Rage burned inside her also. No one should have to beg for what he had more than earned.

She loathed asking for information about the medicine they had had. Nearly all of them knew that Cleo was being tried for her life. All Hester could do was tell the truth. Every last man was eager to give her any help he could, to open cupboards and show her powders, to give her day-by-day recounting of all he had had.

She would have given any price she could think of to be able to promise them it would save Cleo, but she could only offer hope, and little enough of that.

When she arrived home at quarter past ten, Monk was beginning to worry about her. He was standing up, unable to relax in spite of his own weariness. She did notice that he had taken his boots off.

"Where have you been?" he demanded.

She walked straight to him and put her head on his shoulder. He closed his arms around her, holding her gently, laying his cheek to her brow. He did not need her to explain the emotion she felt; he saw it in her face, and understood.

"It’s wrong," she said after a few minutes, still holding on to him. "How can we do it? We turn to our bravest and best when we are in danger, we sacrifice so much—fathers and brothers, husbands and sons—and then a decade, a generation later, we only want to forget! What’s the matter with us?"

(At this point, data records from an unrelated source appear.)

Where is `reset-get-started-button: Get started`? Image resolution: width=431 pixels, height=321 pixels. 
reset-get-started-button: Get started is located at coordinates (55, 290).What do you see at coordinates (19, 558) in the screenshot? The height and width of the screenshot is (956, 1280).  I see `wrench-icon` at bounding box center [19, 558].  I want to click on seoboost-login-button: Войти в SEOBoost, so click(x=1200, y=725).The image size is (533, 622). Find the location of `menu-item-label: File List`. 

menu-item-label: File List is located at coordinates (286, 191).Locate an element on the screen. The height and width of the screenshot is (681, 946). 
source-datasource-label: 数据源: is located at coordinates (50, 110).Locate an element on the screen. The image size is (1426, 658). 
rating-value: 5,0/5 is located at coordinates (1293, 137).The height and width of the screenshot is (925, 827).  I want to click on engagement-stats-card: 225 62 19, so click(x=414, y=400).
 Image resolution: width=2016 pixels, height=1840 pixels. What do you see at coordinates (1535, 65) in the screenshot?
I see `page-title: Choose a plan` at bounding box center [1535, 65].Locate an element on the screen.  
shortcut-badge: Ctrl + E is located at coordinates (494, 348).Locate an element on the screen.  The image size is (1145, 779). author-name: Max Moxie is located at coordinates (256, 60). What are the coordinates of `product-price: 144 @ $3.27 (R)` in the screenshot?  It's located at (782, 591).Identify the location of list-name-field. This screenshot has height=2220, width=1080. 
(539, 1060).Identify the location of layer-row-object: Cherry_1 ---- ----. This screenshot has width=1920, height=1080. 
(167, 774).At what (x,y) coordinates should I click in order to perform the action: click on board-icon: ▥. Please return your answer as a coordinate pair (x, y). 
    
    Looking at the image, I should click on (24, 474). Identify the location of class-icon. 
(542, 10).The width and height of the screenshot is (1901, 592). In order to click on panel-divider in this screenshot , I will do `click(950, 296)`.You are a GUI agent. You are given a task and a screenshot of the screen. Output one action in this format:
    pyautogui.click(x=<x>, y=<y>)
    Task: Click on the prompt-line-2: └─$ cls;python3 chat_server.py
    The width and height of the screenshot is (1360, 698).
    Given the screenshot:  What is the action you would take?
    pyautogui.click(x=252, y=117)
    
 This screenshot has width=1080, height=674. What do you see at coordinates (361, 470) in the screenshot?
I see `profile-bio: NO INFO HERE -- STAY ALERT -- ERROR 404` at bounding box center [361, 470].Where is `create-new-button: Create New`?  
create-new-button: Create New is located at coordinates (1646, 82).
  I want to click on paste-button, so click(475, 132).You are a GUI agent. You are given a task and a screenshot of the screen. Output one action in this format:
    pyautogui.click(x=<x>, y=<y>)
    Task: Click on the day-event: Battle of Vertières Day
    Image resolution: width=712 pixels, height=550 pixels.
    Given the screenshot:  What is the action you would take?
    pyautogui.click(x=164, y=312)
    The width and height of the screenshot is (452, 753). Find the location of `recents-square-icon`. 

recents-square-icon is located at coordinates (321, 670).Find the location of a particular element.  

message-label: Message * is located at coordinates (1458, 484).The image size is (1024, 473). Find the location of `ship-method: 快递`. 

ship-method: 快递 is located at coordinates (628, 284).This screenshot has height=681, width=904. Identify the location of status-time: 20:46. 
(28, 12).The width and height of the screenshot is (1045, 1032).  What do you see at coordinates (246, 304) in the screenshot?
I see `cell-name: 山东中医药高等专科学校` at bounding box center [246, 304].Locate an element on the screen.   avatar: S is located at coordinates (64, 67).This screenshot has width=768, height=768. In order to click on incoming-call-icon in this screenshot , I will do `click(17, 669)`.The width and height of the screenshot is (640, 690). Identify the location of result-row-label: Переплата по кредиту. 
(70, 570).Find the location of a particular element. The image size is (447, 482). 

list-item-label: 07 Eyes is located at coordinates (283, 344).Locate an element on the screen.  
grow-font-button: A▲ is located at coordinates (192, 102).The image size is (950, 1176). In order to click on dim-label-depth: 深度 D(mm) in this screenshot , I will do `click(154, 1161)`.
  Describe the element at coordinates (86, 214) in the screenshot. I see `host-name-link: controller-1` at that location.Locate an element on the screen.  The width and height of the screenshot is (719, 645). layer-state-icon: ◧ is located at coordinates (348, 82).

He did not bother to answer, to talk about guilt or debt, or the desire to be happy without remembering that others have purchased it at a terrible price—even resentment and simple blindness and failure of imagination. They had both said it all before.

"What did you find?" she said at last, straightening up and looking at him.

"I’m not sure," he replied. "Do you want a cup of tea?"

"Yes." She went towards the kitchen, but he moved ahead of her.

"I’ll bring it." He smiled. "I wasn’t asking you to fetch one for me—even though I’ve probably walked as far as you have, and to as little purpose."

She sat down and took off her boots as well. It was a particular luxury, something she would only do at home. And it was still very sweet to realize this was her home, she belonged there, and so did he.

When he returned with the tea and she had taken a few sips, she asked him again what he had learned.